俺は元々、アクセルファンということもありこいつのことは知っているつもりだ...アクセルの家族を殺害したというレッテルがあるから今にも殺したいわけだが....
「.....姉さん、この人は?」
ここで騒ぎを起こせば潰したい奴らも潰せない。
悔しいが、身を削る思いで耐えることにして姉さんに聞く。
「....セミカっていう、よく私にちょっかいを掛ける奴よ、正直少し苦手だわ」
苦虫を潰したような顔をして言うが、それを聞いた彼女は表情を変えて
「嫌ですわマリアさん。本人の前で苦手だなんて...私、悲しいです」
およおよと、今にも涙を流しそうな表情をしながらそんなことを言う。
...表面上は、だが。
今はっきりと理解した、こいつは敵だ。
読んでいた時にずっと感じていたこの忌々しい気配....奴らにそっくりだ。
「あなたが私に付きまとうからでしょ?そもそも私はあなたとは関わりたくないの。
本当に勘弁してちょうだい....」
「そんな冗談言わないでくださいマリアさん。私達の仲なのに....ですがまぁ今日の所は引きましょうか」
そう言ってセミカは俺たちに背を向けて歩き出そうとしている。
「あぁそれと...マリアさんの弟君?」
だが、最後に俺に用があるのか、顔だけこちらを向けてくる。
「マリアさん、とても凄い人よね?これからもずっと一緒に居れるといいね」
それだけ言って今度こそ去っていった。
......くそっ最後に嫌な気配を纏いながら変なことを言いやがって。
俺が敵セミカに向けて隠していた殺意を向けていると、姉さんが俺を抱きしめてきた。
「?姉さん?」
何故急に抱きしめてきたのかが分からず、困惑している間、姉さんは何かを暗唱するようにぶつぶつと呟いてる
「....大丈夫よお姉ちゃんが絶対に守ってあげるから....もうあんな悲劇に遭わせないわ.....大丈夫.....大丈夫だから」
それは普通に見れば怖がっている弟を姉さんが宥めているようにも見える。
だが、何故か俺には姉さんがなにかを怖がってるようにしか思えなかった。
もう失敗しないように、もう失わないようにと自分自身に言い聞かせてるような....
そんな疑問を抱きながらも俺はセミカの後ろ姿を見送り、その後姉さんと一緒にさっきまでいた噴水の所に行くのだった。
◇
「……これは、どういうことですか?」
殺意ビンビン、目は真っ黒に濁り、表情は絶対零度と言わんばかりな顔をして俺の方を見ているソフィアさんがいる。
俺、何か悪いことした?
再び噴水に向かうと、そこには常に準備が出来ていたのか、以前デートした時とは違い、薄いカーディガンを羽織り、それに加えてふんわりとしたスカートを身に纏っている妹の姿がある。

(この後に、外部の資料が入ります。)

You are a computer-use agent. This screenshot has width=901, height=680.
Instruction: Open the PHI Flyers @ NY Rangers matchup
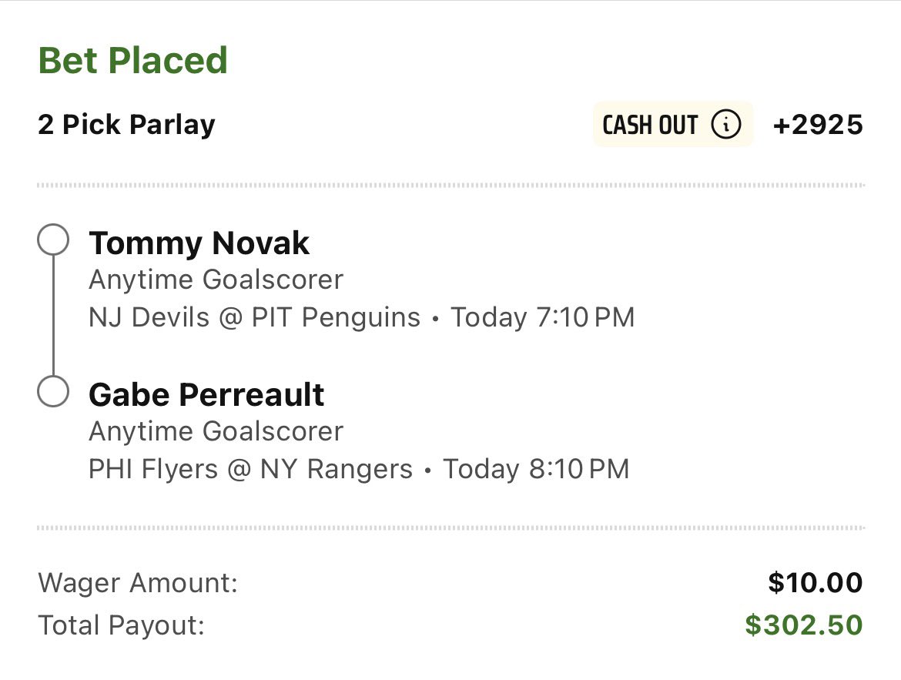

普通の人なら人目ぼれしてもおかしくないだろう。事実、ソフィアの姿に惚けている人が多数だ。きっとそんな人と近づきたいと思ったのだろうな、何人かの男性が近づこうとした時、俺の存在に気づいたソフィアがパァッと明るくなりながら寄ってくる。
「お兄様!お待ちしておりました!さぁいま…か…ら…で…………も………………」
だが、俺の隣に姉のマリアの存在を認知した瞬間、とてつもない寒気とともに今さっき話したソフィアの様子となっていた。
「……これはどういうことですか?」
うん、とっっっってもこわいね?
身体中が冷や汗でいっぱいになりながらも、とりあえず説明だけはしなければと思い話そうとすると、先に姉さんが話し始める。

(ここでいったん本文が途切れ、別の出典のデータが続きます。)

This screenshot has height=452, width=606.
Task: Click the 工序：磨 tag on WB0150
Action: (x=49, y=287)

「あら、アクセルから聞いてたけどソフィアもいたのね。随分と成長しちゃって...お姉ちゃん嬉しいわよ」
「マリアお姉様、お久しぶりでございます。私もお姉様にお会いできて嬉しいです....ですがなぜ、お兄様と一緒にいるのでしょうか?」
再び背筋がゾッとするこの感じ....おかしい、この人たち仲が良いんじゃないのか?さっきまで近づこうとしてきた奴らはソフィアの様子を見て、即時に離れ始める。おいっお前らやるなら最後までやりきれ。
「そこの噴水でアクセルを見かけたのよ。成長した弟の姿に感動したわ。
それでさっきまで、アクセルとの時間を楽しんでいたのところよ」
「....オニイサマトノジカン、デスカ?」
ソフィアの視線が姉から俺へと移る。視線がじりじりと感じ、心を鷲掴みにされている気分になってしまう....怖いよ?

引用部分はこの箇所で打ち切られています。